No aspecto clínico, as consultas compartilhadas
entre médicos de família e os especialistas permite um crescimento técnico cada
vez maior o que aumentará a resolutividade destes profissionais (a capacidade
resolverem um caso sozinho). Teoricamente para profissionais que estiverem com
bom domínio de casos de atenção básica nas áreas de psiquiatria, pediatria e
ginecologia (ou que fizeram residência em Medicina de Família), nada impede que
outras especialidades estejam disponíveis para consultas compartilhadas com os
médicos de família. Sabemos de experiência semelhante envolvendo médicos de
família com dermatologistas e cardiologistas em outros países.

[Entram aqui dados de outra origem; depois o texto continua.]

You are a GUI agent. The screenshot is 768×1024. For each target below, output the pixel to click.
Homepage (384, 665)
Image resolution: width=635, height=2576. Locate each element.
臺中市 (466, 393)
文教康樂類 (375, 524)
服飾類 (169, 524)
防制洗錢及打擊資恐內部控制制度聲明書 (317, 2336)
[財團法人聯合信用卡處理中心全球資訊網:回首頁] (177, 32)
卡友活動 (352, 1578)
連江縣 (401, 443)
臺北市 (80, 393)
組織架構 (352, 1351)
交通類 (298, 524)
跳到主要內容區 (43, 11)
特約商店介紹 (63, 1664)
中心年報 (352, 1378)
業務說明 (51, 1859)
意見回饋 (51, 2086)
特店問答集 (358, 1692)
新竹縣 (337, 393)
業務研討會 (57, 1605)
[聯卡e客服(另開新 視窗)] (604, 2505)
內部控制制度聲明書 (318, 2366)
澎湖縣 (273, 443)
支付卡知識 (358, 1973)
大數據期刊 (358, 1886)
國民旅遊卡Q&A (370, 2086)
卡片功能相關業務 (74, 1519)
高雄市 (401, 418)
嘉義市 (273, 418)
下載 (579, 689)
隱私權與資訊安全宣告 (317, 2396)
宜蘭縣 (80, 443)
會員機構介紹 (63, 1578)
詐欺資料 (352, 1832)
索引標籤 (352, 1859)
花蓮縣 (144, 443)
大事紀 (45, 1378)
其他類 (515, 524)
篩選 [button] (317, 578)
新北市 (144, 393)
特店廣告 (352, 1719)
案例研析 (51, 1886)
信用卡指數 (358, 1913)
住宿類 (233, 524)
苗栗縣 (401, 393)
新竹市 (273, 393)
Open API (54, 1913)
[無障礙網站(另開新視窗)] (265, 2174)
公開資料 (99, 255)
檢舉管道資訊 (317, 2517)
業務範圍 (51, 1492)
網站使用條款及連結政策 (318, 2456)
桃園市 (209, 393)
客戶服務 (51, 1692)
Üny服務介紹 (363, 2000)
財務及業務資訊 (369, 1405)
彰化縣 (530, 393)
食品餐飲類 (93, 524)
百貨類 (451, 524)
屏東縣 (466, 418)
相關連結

Mais um pilar importante da ESF: a equipe de
saúde bucal. Há duas modalidades de equipes de saúde bucal: uma com dentista e
auxiliar, outra com dentista, auxiliar e higienista (técnico). Nossa
experiência é a de que deve haver um máximo de três equipes de saúde da família
para cada equipe de saúde bucal e que cada unidade com duas ou mais equipes de
saúde bucal deve ter no mínimo uma delas completa com a higienista. A demanda
por uma dentição saudável é grande. Ninguém quer perder sua dentição afetando
seu sorriso, sua auto-estima e sua capacidade mastigatória, além do fato da
necessidade de eliminar a forte dor por ocasião de infecções dentais não
tratadas. Enquanto o tratamento clínico dificilmente é definitivo, o tratamento
dental é algo mais palpável e duradouro. Tratar dos dentes amplia o vínculo
entre usuários e unidades de saúde que tem implicações em todas as demais
atividades de saúde. Há também o potencial da ESB participar de atividades de
promoção da saúde da unidade. Por exemplo, quando vão às escolas, integrar ações
de educação para a escovação com a lavagem de mãos para prevenir infecções
respiratórias. Nos consultórios, integrar o tratamento de cáries dentais com a prevenção
da obesidade.
A ESF tem um importante papel na construção da
Democracia também. Os Conselhos Gestores de cada unidade são compostos de 50%
de usuários eleitos entre seus pares, 25% de representantes dos trabalhadores
eleitos entre seus pares e 25% representantes dos gestores da unidade. Os
Conselhos Gestores têm o potencial de ter uma visão de futuro da saúde e
qualidade de vida do território, trazem casos onde ocorreram falhas no processo
de atendimento que ajudam a corrigir as ações de serviço e ajudam a envolver a
comunidade em ações de promoção da saúde. Aos gerentes de unidades cabem organizar
as reuniões destes Conselhos para ampliar a participação para donas de casa,
estudantes e aposentados que vivem no território da unidade.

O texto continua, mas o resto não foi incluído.